Report No. : GEO Report No. 73
Report Title : The Natural Terrain Landslide Study Phases I and II (1999), 128 p. plus 2 drgs.
Author : N.C. Evans, S.W. Huang & J.P. King
The Natural Terrain Landslide Study (NTLS) is part of a series of integrated GEO studies of the risks associated with natural terrain in Hong Kong. The aims of the NTLS are to investigate the distribution, nature and probable causes of landsliding on natural terrain in Hong Kong and to assess the hazard from such events.
Phase I of the Study, which began in September 1995, comprised the establishment of an inventory of landslides on natural terrain, covering the whole of Hong Kong, based on the interpretation of high-level aerial photographs taken during the past 50 years. Digitisation of this inventory and the compilation and digitisation of other regional datasets was also completed during Phase I.
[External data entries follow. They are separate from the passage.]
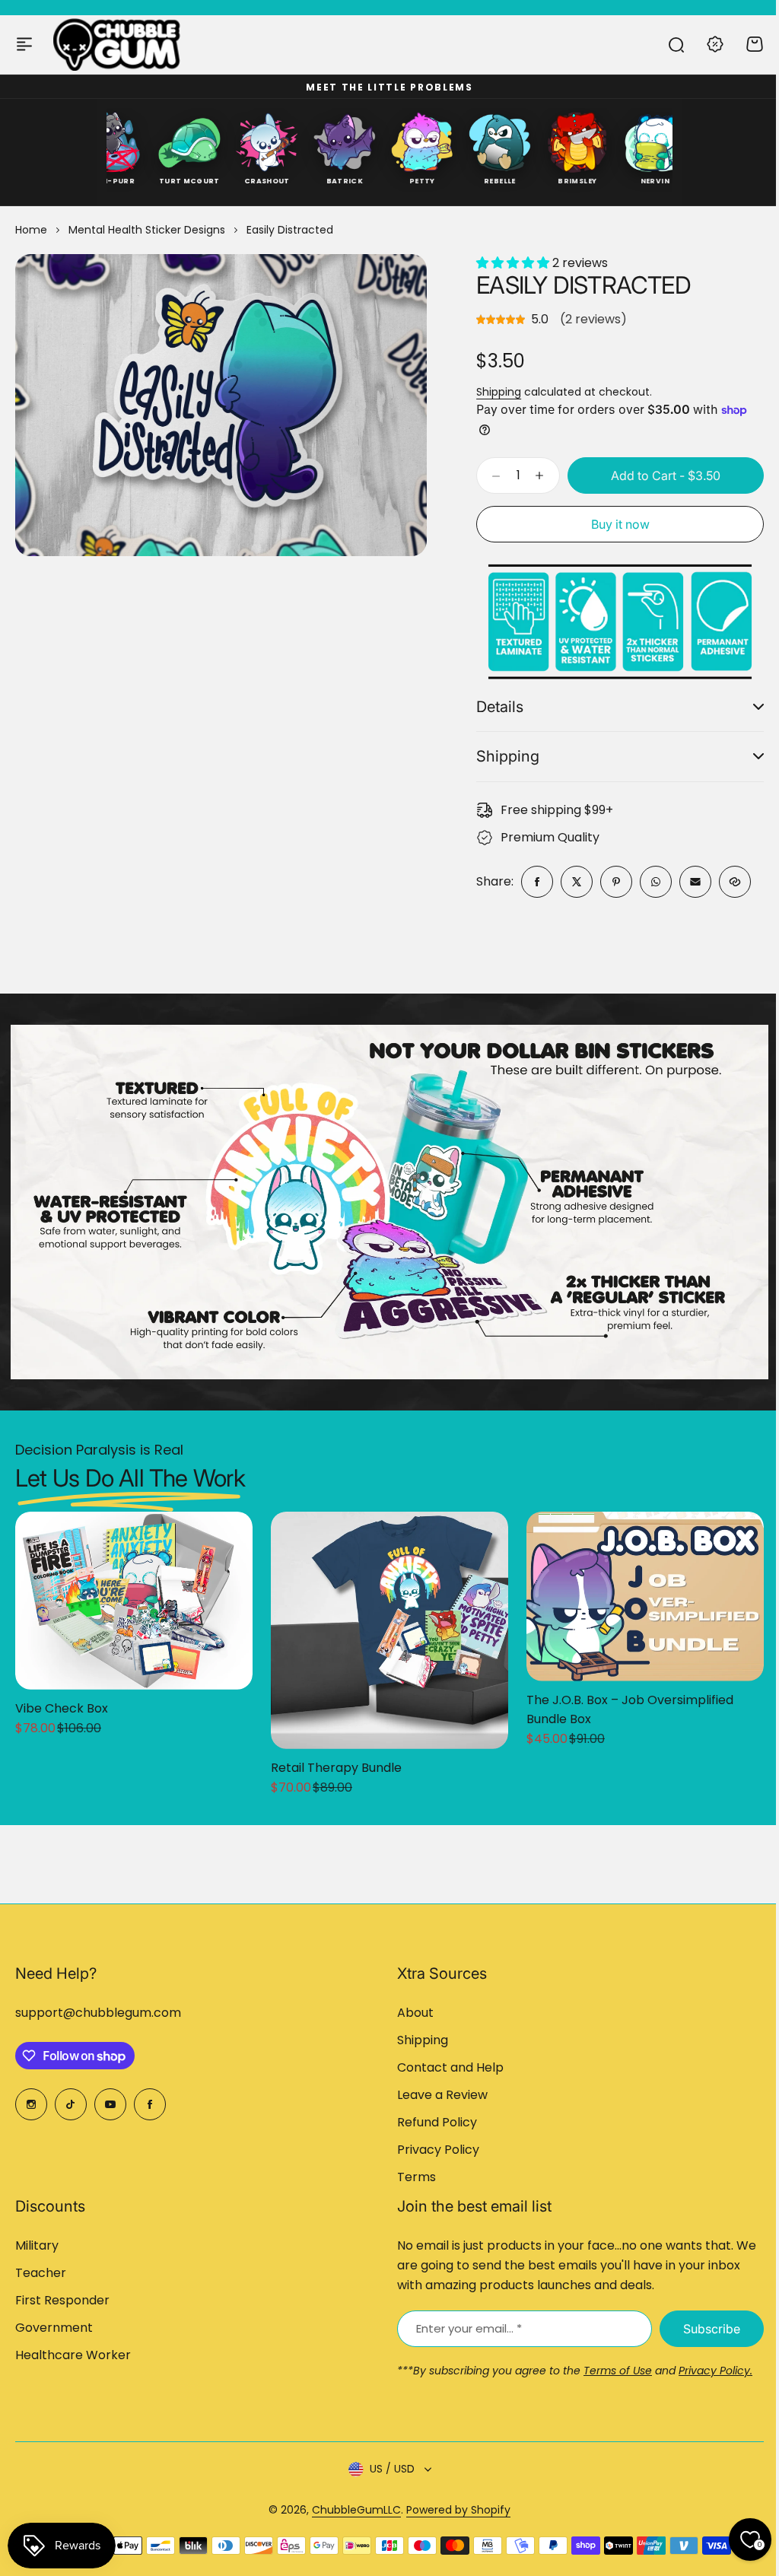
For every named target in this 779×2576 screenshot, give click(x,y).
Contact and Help (445, 2067)
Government (54, 2327)
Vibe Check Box (61, 1700)
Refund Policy (432, 2122)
Phase II of the Study comprised the incorporation of the landslide inventory and the other datasets into a Geographic Information System (GIS), the analysis of these data to determine correlations between landslide distribution and possible causal factors, and a preliminary assessment of hazard. Additional work was carried out to determine correlations between rainfall and natural terrain landsliding, review methods for predicting landslide debris run-out distances and examine suitable types of landslide mitigation techniques.
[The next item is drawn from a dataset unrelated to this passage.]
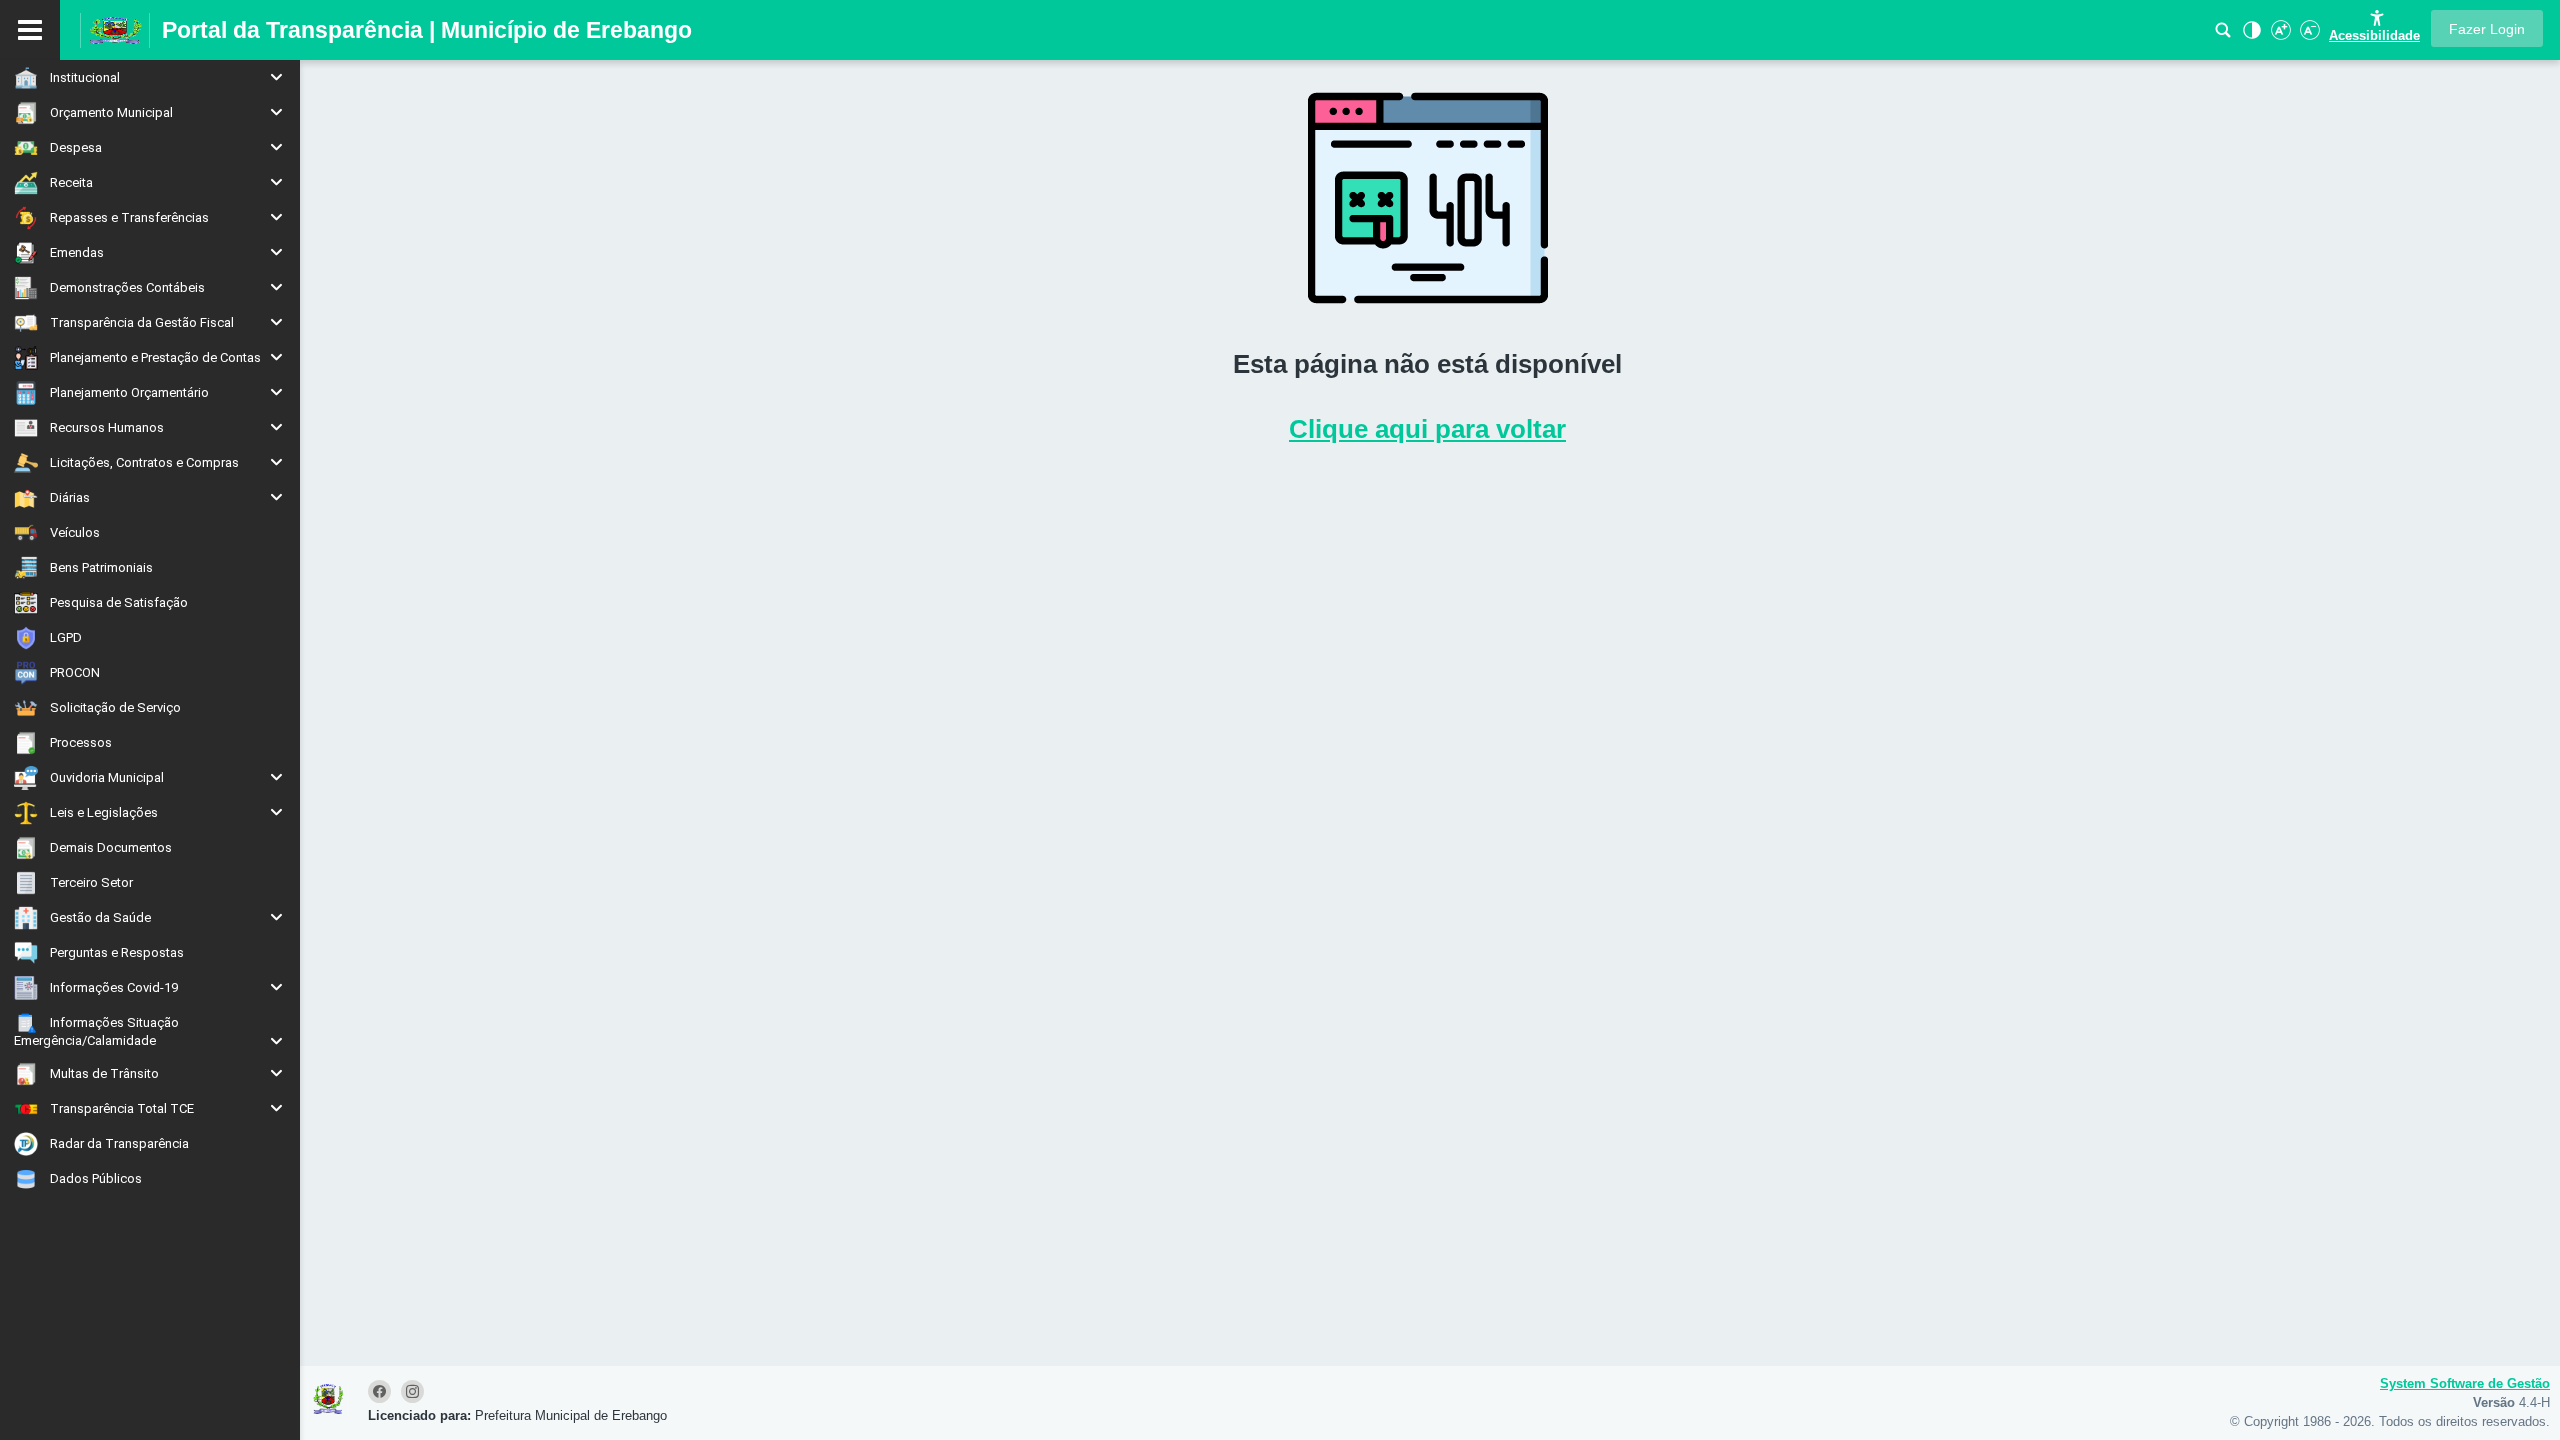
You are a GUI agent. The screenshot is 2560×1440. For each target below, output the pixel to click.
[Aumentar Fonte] (2279, 35)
This report describes the work undertaken during Phases I and II of the Study, presents some conclusions and discusses the implications for future work.
All natural terrain in Hong Kong has been surveyed using aerial photographs taken between 1945 and 1994, and data on over 25,000 visible natural terrain landslides have been collected. These data, together with information on geology, slope angle, geomorphology and vegetation have been entered into a Geographic Information System (GIS) in order to examine the spatial distribution of landslides with respect to these factors.
It appears that the underlying geology and the angle of slope are the most important parameters for determining natural terrain landslide susceptibility at the regional scale. Geological strata which appear to be particularly susceptible include rhyolitic and dacitic lavas, jointed tuffs, layered sequences of volcaniclastic rocks and lavas, and layered sedimentary sequences. The most susceptible slopes are generally those with angles of approximately 35º to 40º. The shape and aspect of a particular slope may also be useful in assessing susceptibility.
The approximate runout distance has been determined for nearly 9,000 landslides (the more recent events). Of these, 2.3% (204) have plan runout distances of more than 150 m and 0.3% (34) have plan runout distances of more than 300 m.
Data on natural terrain landslides for the period 1985 to 1994 have been compared with rainstorm intensity on a yearly basis. This has allowed the assessment of rainfall intensity thresholds for the onset of natural terrain landsliding. It appears that a rainfall event affecting perhaps 20% to 50% of Hong Kong and with the potential to trigger a high density (more than ten per square kilometre) of natural terrain landsliding in susceptible areas, can be expected, on average, every two years.